Что нужно сделать:
1. Верни слово в слово отрывок из текста об уме и глупости: всё от «Дурачить(ся) —прикидываться дурачком, забавляться» вниз до «или иначе выраженной.».
2. Продолжи текст об уме и глупости сразу после его последней фразы.

И ум может быть неумным: «Неумный ум. Не умеют быть добрыми и умными», – замечал Ключевский об умниках. В этом всё дело: дурак, он – добрый. Задача-то в том, чтобы «показать добро как правду» (это слова Соловьева).

Одновременно все они – личины-маски в социальном обиходе, скрывающие то ли истинное качество ума, то ли полное его отсутствие. В любом случае выставлены они в намерении представить дело в ложном свете. Глагол, образованный от имени-понятия, не станет скрывать отношение общества к подобным признакам, а глаголы выразительны.

Дурачить(ся) —прикидываться дурачком, забавляться дурачеством, озорничать – обычно в каком-то поступке, в деле.

Юродствоватьнапускать на себя дурь, прикидываться дурачком, дурить – обычно в мысли, так или иначе выраженной.

Умничать стараться выказать свой ум в рассуждениях или разговорах или поступать по-своему, считая себя умнее других, – это и в слове, и в деле через слово.

И разве не верно, что «русский ум всего ярче сказывается в глупостях»? (Ключевский).

Исходные данные:
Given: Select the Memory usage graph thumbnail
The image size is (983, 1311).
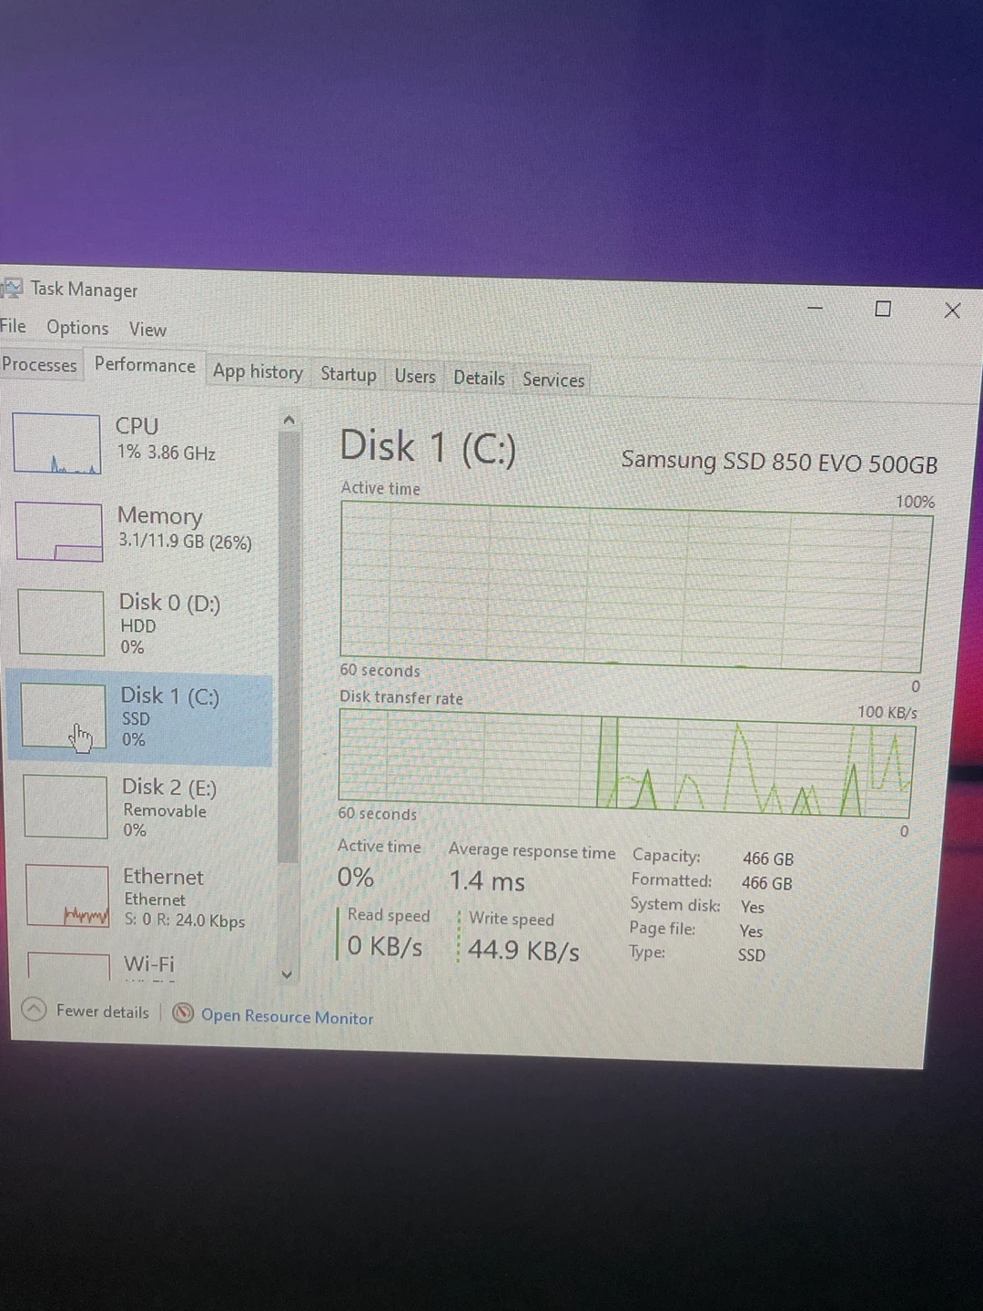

Решённые задачи:
1.
Дурачить(ся) —прикидываться дурачком, забавляться дурачеством, озорничать – обычно в каком-то поступке, в деле.

Юродствоватьнапускать на себя дурь, прикидываться дурачком, дурить – обычно в мысли, так или иначе выраженной.

2.
Первые два совершенно недвусмысленно скрывают свой ум, умничает же лишенный чувства юмора, недалекий и самонадеянный педант, упрямец, не желающий считаться с мнением остальных членов общества. Именно этот тип осуждается, а дурачество и юродство рассматриваются как своего рода интеллектуальная игра, в символическом пространстве мифа и ритуала позволяющая самому наблюдателю понять и оценить реальные качества лжедурака и квазиюродивого через сокровенные их дела и мысли, не выговоренные в слове или сказанные посредством другого слова. «Наблюдатель» должен участвовать в такой игре, он обязан сам разгадать суть своего собеседника, и притом не через прямое его слово. Средства раскрытия маски-личины разные. Диалог собеседников допускает нейтрализацию в смехе – в случае с дурачеством – или в сочувствии – в случае с юродством. Но и тут и там наблюдателя располагает к себе человек внешне незавидного ума, которого – первое движение чувства – стоит и следует пожалеть.

Личные маски в эпохи великих социальных разломов становятся социальной приметой времени. Следует вспомнить о юродстве Ивана Грозного с его опричниками (опричь – вне принятых правил и норм) или о дурачестве Петра Великого с его Всепьянейшим Собором. За такими личинами скрывались не шутейные социальные сдвиги в сознании людей, но поднесены они как непредвиденный вывих сознания, как простые «шутки». Аналогичные примеры можно привести и из Нового времени. Юродивый – урод, он может говорить правду всем («и истину царям с улыбкой говорил...»), он неуязвим; дурак может делать всё, что душа пожелает, а над ним только потешаются. Не замечая, не видя (глаза закрыты), что он созидает новое.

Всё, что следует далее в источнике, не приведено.